◆ Data for this exercise
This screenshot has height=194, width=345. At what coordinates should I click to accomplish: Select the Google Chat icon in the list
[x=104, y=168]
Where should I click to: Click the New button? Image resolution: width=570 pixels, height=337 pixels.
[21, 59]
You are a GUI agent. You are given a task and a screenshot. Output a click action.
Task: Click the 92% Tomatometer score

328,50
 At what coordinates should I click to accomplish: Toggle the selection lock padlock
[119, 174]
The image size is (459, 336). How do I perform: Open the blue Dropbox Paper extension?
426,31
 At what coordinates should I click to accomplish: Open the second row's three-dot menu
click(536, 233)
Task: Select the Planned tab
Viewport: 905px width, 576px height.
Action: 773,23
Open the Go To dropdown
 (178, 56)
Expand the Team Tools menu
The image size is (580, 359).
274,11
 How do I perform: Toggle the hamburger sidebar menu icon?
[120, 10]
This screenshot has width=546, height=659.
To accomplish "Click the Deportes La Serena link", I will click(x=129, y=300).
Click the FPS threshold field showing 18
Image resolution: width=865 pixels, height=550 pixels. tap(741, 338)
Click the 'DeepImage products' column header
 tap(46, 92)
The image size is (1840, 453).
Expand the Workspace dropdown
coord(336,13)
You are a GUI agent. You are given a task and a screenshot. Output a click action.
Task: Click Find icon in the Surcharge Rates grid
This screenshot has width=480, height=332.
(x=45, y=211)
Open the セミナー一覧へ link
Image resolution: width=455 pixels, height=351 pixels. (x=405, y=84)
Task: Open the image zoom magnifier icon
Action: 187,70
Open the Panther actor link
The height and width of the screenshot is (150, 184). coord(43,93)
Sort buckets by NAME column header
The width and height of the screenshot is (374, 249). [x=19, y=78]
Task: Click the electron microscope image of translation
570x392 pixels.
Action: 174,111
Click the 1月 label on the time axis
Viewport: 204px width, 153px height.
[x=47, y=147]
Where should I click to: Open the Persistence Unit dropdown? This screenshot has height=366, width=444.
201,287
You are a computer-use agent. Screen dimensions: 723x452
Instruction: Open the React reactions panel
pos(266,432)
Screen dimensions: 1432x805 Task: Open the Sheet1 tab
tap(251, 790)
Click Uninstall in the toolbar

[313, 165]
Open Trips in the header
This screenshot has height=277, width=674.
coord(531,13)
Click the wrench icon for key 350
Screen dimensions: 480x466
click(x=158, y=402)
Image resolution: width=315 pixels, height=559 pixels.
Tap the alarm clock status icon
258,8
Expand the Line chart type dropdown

◆ Problem requirements
All the entries above must be repeated exactly as they were given.

◆ Result below
This screenshot has height=194, width=345. At what coordinates should I click to accomplish: Select the Google Chat icon in the list
[x=104, y=168]
Where should I click to: Click the New button? Image resolution: width=570 pixels, height=337 pixels.
[21, 59]
You are a GUI agent. You are given a task and a screenshot. Output a click action.
Task: Click the 92% Tomatometer score

328,50
 At what coordinates should I click to accomplish: Toggle the selection lock padlock
[119, 174]
The image size is (459, 336). How do I perform: Open the blue Dropbox Paper extension?
426,31
 At what coordinates should I click to accomplish: Open the second row's three-dot menu
click(536, 233)
Task: Select the Planned tab
Viewport: 905px width, 576px height.
Action: 773,23
Open the Go To dropdown
 (178, 56)
Expand the Team Tools menu
The image size is (580, 359).
274,11
 How do I perform: Toggle the hamburger sidebar menu icon?
[120, 10]
This screenshot has width=546, height=659.
To accomplish "Click the Deportes La Serena link", I will click(x=129, y=300).
Click the FPS threshold field showing 18
Image resolution: width=865 pixels, height=550 pixels. tap(741, 338)
Click the 'DeepImage products' column header
 tap(46, 92)
The image size is (1840, 453).
Expand the Workspace dropdown
coord(336,13)
You are a GUI agent. You are given a task and a screenshot. Output a click action.
Task: Click Find icon in the Surcharge Rates grid
This screenshot has width=480, height=332.
(x=45, y=211)
Open the セミナー一覧へ link
Image resolution: width=455 pixels, height=351 pixels. (x=405, y=84)
Task: Open the image zoom magnifier icon
Action: 187,70
Open the Panther actor link
The height and width of the screenshot is (150, 184). coord(43,93)
Sort buckets by NAME column header
The width and height of the screenshot is (374, 249). [x=19, y=78]
Task: Click the electron microscope image of translation
570x392 pixels.
Action: 174,111
Click the 1月 label on the time axis
Viewport: 204px width, 153px height.
[x=47, y=147]
Where should I click to: Open the Persistence Unit dropdown? This screenshot has height=366, width=444.
201,287
You are a computer-use agent. Screen dimensions: 723x452
Instruction: Open the React reactions panel
pos(266,432)
Screen dimensions: 1432x805 Task: Open the Sheet1 tab
tap(251, 790)
Click Uninstall in the toolbar

[313, 165]
Open Trips in the header
This screenshot has height=277, width=674.
coord(531,13)
Click the wrench icon for key 350
Screen dimensions: 480x466
click(x=158, y=402)
Image resolution: width=315 pixels, height=559 pixels.
Tap the alarm clock status icon
258,8
Expand the Line chart type dropdown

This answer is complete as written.